X-Message-Number: 11003
Date: Thu, 31 Dec 1998 11:30:24 -0500 (EST)
From: Charles Platt <>
Subject: Expansion and Identity

> Message #11000
> Date: Wed, 30 Dec 1998 23:58:16 -0800
> From: Keith Rene Dugue <>
> Subject: Vitrification and Thermal stress
> To: Thomas Donaldson  Thermal stress is caused by differential
> coefficients of expansion and/or temperature gradients. Assuming the brain
> can be cooled isothermally ,differing coefficients of expansion in the
> brain should still cause some  thermal stress. How can this be eliminated
> or reduced? 

It's always a shock to see a substantial, immediate issue raised here. A 
pleasant shock, needless to say.

Different coefficients of expansion would of course create problems when
the temperature changes substantially and everything is in the solid
state. The question is, what ARE these coefficients of expansion for, say,
bone vs vitrified brain? Frankly I don't know, and I'm not sure that
anyone does know. I suspect a larger problem has been temperature
differential during cooldown. If the outside of a patient is 20 degrees
colder than the inside, you're going to get thermal stresses even if every
part of the body shares the same coefficient of expansion. 

Cryonics organizations generally cool the patient slowly, from dry-ice
temperature on down, in an attempt to minimize the temperature
differential. CI will tell you (as I understand it) that their procedure
is so successful, they have no, no, no evidence of cracking at all. Alcor
will tell you (as I recall) that their "crackphone" has detected many
events during a similar cooling procedure. Since I believe CI does not use
a detection device similar to Alcor's, I am unsure why they feel so 
confident. Maybe they can tell us here. 

One of the interesting asides at the 21st Century Medicine conference was 
from Brian Wowk, who noted that some of the new compounds he is working 
on may achieve vitrification at relatively high temperatures--ABOVE -79 
Celsius, the freezing point of carbon dioxide (dry ice). If this turns 
out to be true, storage will become cheaper, simpler, and possibly less 
liable to cause cracking.

Generally speaking I believe cracking has received relatively little
attention compared with other forms of freezing damage, because we tend to
feel that it will be easier to repair. Reassembling pieces of a person
should be considerably easier than inferring billions of connections in
the brain after neurons and axons have been decimated by millions of
microscopic ice crystals. 

Note: I am not a cryobiologist, and am self-educated in this field. The 
above paras should not be considered definitive.

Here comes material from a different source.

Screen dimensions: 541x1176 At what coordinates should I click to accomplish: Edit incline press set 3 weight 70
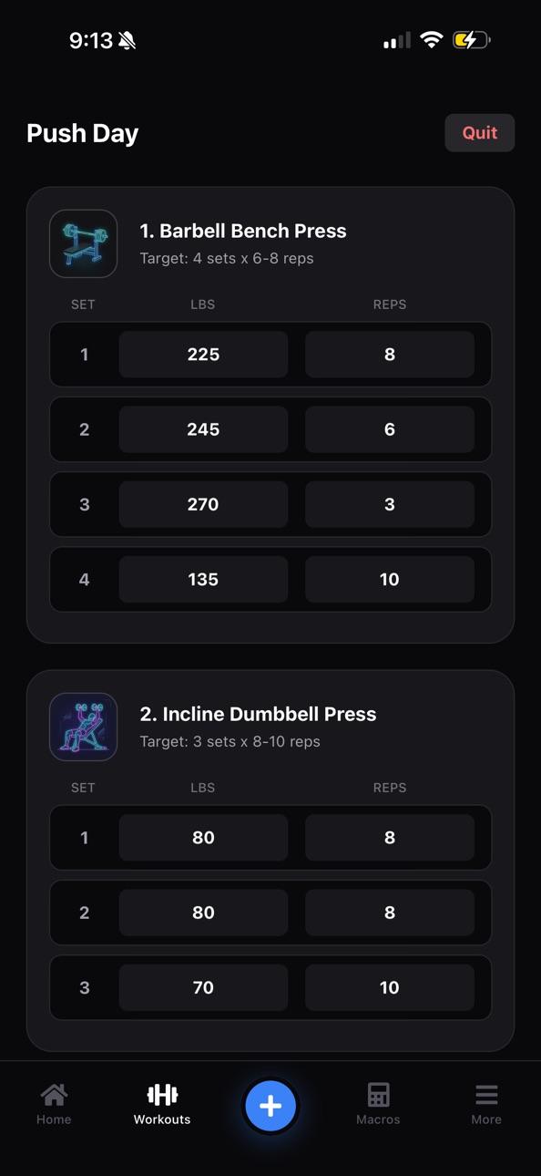pos(203,987)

As always, discussions of identity on CryoNet, while perennially popular,
are perennially pointless and constitute a distraction from the real
issues. We can ALL agree that identity is lost in two of the three
processes used after death: burial and cremation. We may ALL agree that
there could be SOME chance of identity being preserved by
cryopreservation. Therefore, obviously, the #1 task is to refine our
techniques of cryopreservation as much as possible. When we get to the
point where a brain can be preserved and then resuscitated without
significant damage, we will FIND OUT whether identity has been preserved,
which will render subsequent discussions irrelevant. I believe we may be
about 10 years from achieving this, but the people doing the work are not
the ones indulging in philosophical debates on CryoNet.